WHAT THE TASK ASKS
Images are not part of the copy; write out the rest of the data exactly as given.

------ INPUT RECORDS ------

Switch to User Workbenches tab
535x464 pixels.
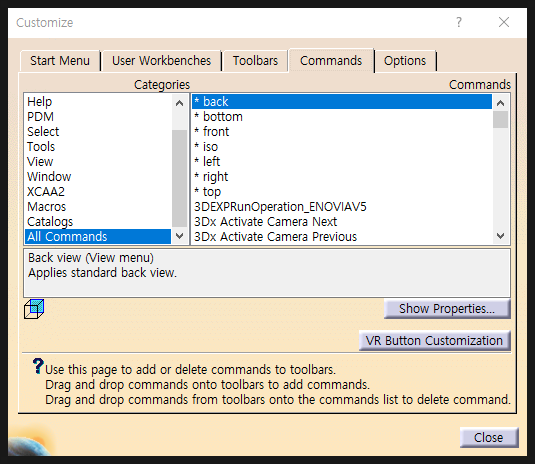tap(162, 61)
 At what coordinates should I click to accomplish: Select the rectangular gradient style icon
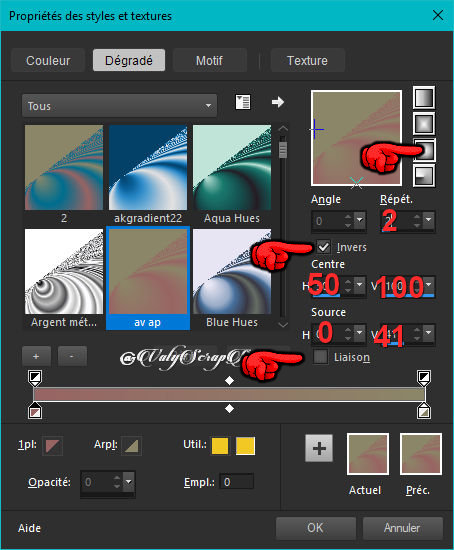click(424, 123)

------

RESULT OF THE TASK
Switch to User Workbenches tab
535x464 pixels.
tap(162, 61)
 At what coordinates should I click to accomplish: Select the rectangular gradient style icon
click(424, 123)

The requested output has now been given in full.